* EXTRAIT CHOISI *
╔══
Juin 13

APRÈS HIROSHIMA, « UN CODE MORAL À L’ÂGE ATOMIQUE »

JM MullerLes hommes sont incapables de se représenter que les armes nucléaires qu’ils ont produites ont introduit dans l’histoire non seulement la possibilité mais la probabilité de la destruction technologique de l’humanité. Anders crée alors l’expression d’« aveuglement à l’apocalypse »…

 Et pourtant, plus que jamais, l’impératif moral demeure pour les hommes lucides : « Il me semble, écrit Anders, que notre époque n’est pas moins que toute autre tenue de mettre sur le tapis les critères de l’exigible moralement, de ce qu’en elle on devrait en réalité faire ou s’abstenir de faire. » La catastrophe de Hiroshima fait peser sur le monde la menace d’une apocalypse provoquée par nous-mêmes. « Ce qui est arrivé est arrivé de manière irrévocable ; et ceci pour la bonne raison que le même événement pourra de toute éternité être voulu à nouveau et provoqué à nouveau. » Par leur seule existence, sans même exploser, les armes nucléaires dotées d’un pouvoir de destruction apocalyptique et  maintenues prêtes à un usage immédiat portent atteinte à l’humanité de tous ceux qui s’accommodent de ce crime contre la civilisation… Mais nous ne saurions nous y résigner : un tel scandale appelle notre révolte.
╚══
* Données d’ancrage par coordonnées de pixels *
╔══
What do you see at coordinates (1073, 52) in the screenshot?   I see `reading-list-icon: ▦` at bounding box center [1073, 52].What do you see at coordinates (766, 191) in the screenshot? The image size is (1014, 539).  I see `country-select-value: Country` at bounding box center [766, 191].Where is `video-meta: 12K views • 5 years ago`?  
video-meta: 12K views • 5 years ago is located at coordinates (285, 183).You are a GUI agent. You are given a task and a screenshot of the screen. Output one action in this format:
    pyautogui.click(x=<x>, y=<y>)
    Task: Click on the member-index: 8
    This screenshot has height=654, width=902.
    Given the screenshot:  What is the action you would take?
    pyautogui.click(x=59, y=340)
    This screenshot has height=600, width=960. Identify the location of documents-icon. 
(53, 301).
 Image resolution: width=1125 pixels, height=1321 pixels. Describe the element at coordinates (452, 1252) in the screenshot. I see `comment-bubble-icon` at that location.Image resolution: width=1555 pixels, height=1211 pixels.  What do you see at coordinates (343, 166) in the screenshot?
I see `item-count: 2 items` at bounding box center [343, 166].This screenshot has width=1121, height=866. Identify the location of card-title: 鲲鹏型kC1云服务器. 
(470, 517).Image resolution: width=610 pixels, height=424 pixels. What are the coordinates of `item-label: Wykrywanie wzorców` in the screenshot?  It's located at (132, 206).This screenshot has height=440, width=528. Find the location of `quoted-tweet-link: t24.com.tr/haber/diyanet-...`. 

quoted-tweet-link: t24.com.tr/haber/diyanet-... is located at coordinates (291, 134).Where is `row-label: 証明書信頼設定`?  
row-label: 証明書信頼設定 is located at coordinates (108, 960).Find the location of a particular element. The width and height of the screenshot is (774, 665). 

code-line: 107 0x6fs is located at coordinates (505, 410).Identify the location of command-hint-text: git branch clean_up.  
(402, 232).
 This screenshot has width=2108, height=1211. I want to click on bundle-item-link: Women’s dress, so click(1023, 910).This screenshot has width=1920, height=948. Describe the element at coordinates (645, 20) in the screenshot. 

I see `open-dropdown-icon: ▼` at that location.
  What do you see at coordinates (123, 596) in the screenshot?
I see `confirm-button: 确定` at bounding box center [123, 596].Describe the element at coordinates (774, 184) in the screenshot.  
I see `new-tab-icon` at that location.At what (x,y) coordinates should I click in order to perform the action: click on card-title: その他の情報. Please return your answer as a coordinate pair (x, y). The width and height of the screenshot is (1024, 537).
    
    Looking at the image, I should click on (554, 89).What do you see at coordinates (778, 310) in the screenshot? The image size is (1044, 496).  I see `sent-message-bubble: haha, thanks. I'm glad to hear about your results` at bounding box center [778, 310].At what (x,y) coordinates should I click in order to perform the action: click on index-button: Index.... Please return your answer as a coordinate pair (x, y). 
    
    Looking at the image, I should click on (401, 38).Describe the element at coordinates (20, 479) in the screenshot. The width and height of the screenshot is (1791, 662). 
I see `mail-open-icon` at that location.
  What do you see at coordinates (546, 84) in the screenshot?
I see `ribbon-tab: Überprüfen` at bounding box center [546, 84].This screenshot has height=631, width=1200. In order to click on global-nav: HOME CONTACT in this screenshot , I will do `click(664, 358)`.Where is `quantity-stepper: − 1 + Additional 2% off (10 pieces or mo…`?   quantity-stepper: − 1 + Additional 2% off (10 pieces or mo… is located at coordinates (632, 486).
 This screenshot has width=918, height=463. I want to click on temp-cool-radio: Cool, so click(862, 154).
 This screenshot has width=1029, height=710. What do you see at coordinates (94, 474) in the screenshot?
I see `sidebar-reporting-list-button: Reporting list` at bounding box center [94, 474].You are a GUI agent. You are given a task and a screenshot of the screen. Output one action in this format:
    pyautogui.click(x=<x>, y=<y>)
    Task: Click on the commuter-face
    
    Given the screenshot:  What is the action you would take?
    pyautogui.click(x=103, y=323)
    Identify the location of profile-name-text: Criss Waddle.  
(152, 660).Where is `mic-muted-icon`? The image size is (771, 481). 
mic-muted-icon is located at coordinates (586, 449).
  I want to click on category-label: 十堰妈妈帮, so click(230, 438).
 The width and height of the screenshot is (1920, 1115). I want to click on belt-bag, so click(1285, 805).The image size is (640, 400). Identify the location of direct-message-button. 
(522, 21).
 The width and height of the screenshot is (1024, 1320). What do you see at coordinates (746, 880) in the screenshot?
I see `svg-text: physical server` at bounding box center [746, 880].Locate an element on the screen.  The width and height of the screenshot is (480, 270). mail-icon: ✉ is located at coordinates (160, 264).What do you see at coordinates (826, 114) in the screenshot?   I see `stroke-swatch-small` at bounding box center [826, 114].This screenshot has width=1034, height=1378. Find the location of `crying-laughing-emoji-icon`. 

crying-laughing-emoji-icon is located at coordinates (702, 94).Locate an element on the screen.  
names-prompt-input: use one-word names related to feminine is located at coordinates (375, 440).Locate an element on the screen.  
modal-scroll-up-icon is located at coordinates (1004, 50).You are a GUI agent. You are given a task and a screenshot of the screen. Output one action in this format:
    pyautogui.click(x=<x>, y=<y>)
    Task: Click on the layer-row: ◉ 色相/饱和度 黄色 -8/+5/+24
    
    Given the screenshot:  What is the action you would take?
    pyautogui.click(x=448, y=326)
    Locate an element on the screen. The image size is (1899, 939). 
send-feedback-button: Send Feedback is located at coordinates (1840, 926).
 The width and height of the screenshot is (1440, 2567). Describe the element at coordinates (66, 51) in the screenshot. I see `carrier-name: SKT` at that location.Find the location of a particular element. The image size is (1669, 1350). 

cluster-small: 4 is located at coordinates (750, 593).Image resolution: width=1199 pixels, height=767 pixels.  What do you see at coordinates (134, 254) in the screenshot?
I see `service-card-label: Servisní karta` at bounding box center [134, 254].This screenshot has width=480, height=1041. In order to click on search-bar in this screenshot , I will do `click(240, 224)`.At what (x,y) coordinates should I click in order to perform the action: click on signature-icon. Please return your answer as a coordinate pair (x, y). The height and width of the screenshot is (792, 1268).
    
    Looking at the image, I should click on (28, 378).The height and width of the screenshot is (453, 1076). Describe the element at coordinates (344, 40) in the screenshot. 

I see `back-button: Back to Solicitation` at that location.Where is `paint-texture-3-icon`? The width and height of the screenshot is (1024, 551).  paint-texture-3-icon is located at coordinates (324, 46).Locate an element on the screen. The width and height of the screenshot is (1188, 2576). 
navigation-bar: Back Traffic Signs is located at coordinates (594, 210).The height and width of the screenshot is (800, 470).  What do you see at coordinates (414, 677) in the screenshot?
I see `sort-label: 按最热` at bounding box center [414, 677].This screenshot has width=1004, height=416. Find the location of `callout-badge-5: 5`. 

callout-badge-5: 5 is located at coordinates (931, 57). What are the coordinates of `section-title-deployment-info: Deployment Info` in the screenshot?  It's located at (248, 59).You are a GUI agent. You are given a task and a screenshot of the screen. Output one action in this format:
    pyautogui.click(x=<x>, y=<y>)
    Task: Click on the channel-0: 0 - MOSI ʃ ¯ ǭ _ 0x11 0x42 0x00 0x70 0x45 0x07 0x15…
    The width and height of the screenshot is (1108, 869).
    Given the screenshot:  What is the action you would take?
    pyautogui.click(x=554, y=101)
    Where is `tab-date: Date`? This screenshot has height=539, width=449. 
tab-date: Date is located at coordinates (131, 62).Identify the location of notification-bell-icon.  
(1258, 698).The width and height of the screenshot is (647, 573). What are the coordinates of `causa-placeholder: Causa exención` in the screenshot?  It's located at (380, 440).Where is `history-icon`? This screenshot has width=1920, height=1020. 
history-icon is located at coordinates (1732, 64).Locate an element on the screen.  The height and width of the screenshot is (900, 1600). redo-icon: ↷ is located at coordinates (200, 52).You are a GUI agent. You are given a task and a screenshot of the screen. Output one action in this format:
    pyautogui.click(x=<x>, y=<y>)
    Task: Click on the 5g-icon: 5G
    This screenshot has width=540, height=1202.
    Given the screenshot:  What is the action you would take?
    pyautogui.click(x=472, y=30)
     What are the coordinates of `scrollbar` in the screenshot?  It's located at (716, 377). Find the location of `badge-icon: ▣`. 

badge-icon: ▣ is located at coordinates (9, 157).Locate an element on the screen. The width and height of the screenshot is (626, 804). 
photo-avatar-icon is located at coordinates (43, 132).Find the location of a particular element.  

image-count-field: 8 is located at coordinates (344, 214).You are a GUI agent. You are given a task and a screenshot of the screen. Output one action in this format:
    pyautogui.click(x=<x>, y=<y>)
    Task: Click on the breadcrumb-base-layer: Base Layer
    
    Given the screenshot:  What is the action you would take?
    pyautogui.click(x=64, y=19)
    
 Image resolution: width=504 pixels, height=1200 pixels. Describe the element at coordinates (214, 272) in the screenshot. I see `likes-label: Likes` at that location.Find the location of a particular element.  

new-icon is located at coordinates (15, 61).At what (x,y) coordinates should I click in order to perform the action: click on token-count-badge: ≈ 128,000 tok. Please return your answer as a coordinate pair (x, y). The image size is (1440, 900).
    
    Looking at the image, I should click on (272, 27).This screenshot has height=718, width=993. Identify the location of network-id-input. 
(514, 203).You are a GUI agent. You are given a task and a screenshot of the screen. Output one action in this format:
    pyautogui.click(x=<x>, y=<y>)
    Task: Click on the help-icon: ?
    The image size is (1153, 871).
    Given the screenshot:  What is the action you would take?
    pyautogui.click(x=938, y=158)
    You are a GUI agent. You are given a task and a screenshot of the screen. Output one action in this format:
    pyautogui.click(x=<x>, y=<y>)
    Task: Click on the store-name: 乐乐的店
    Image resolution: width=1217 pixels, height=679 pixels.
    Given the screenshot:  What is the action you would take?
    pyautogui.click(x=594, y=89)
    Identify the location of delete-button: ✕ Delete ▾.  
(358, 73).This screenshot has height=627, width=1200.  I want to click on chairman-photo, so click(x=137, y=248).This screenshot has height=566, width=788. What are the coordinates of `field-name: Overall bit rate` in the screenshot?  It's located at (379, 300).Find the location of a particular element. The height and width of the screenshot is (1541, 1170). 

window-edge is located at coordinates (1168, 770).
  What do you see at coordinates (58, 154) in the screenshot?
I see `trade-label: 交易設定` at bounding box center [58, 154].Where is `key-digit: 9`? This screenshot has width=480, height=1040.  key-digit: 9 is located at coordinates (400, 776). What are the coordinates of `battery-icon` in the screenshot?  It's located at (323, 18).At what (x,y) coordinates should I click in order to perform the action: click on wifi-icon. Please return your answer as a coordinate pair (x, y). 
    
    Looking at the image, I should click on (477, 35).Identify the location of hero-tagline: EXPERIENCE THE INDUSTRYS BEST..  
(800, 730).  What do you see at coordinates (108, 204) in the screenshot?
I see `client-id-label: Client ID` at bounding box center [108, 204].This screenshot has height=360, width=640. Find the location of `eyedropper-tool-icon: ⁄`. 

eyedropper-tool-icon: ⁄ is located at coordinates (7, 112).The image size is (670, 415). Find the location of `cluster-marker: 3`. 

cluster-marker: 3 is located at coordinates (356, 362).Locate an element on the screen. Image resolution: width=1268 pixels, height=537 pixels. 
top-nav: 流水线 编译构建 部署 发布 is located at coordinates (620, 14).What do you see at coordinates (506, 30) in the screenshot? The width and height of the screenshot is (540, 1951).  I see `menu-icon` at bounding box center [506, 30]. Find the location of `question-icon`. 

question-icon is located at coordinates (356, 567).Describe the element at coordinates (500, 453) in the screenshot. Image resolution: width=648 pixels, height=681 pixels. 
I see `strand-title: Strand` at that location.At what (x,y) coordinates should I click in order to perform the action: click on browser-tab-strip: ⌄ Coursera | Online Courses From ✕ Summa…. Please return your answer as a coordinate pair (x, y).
╚══
* CONSIGNE *
Pour chaque affirmation, répondez par oui ou par non selon qu’elle concorde avec l’extrait choisi, et citez les mots de l’extrait qui tranchent la question.
1. L’expression « aveuglement à l’apocalypse » a été créée par Anders.
2. D’après l’extrait, les armes nucléaires ne portent atteinte à l’humanité qu’au moment où elles explosent.
3. L’extrait invite à se résigner devant la menace nucléaire.
Les entrées proviennent d’une autre source.

* RÉSULTAT *
1. Oui : “Anders crée alors l’expression d’« aveuglement à l’apocalypse »”.
2. Non : “Par leur seule existence, sans même exploser”.
3. Non : “Mais nous ne saurions nous y résigner”.